Records to process
○ ○ ○ ○ ○ ○ ○

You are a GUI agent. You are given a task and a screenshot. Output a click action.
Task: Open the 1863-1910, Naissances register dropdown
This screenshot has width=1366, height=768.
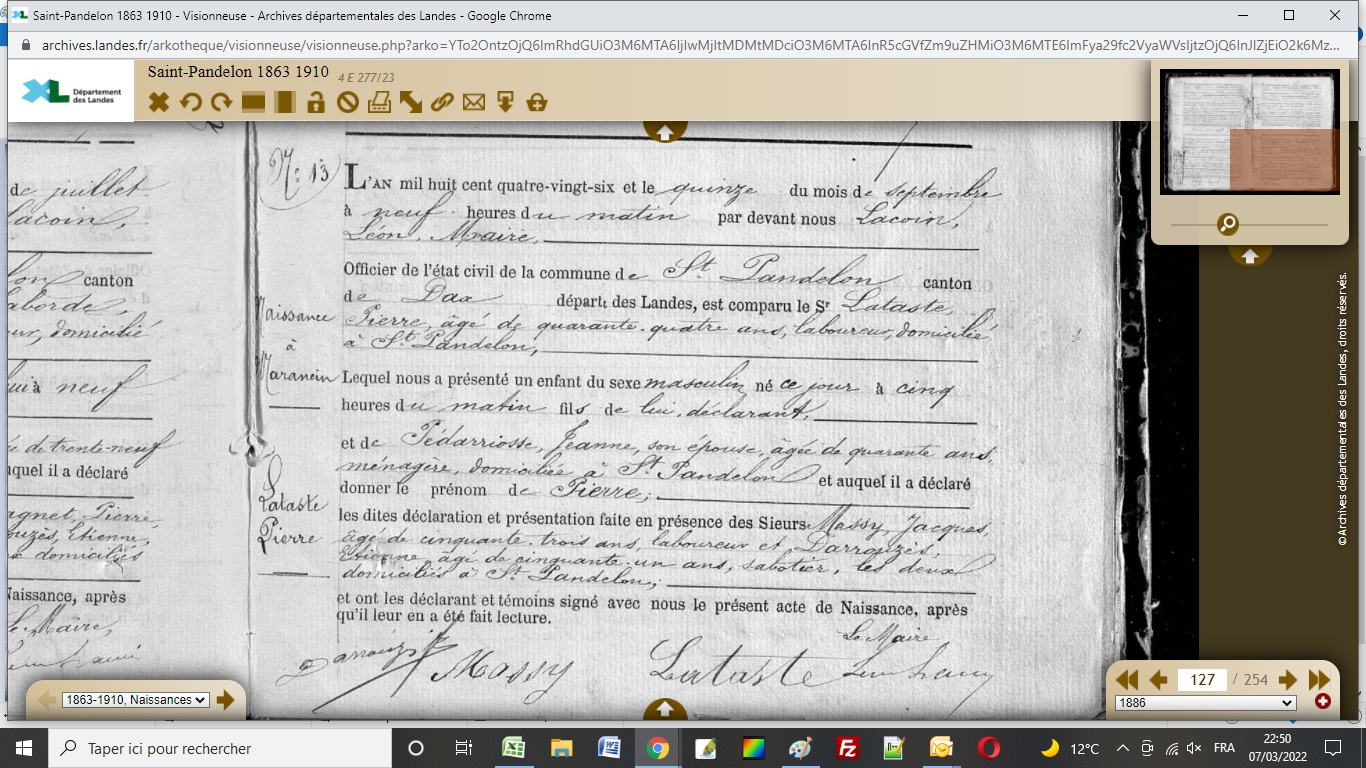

○ ○ ○ ○ ○ ○ ○

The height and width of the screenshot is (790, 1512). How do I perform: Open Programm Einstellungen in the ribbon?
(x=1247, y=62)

○ ○ ○ ○ ○ ○ ○

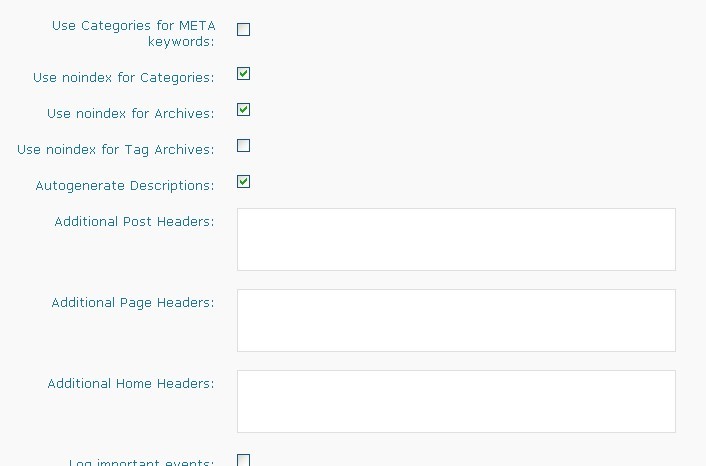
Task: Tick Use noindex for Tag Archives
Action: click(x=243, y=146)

○ ○ ○ ○ ○ ○ ○

What to work on
Using only the entries above, output the line with "You are a GUI", the line with "This screenshot has width=1366, height=768.", and all lines between them, exactly as they stand.

Finished exercise
You are a GUI agent. You are given a task and a screenshot. Output a click action.
Task: Open the 1863-1910, Naissances register dropdown
This screenshot has width=1366, height=768.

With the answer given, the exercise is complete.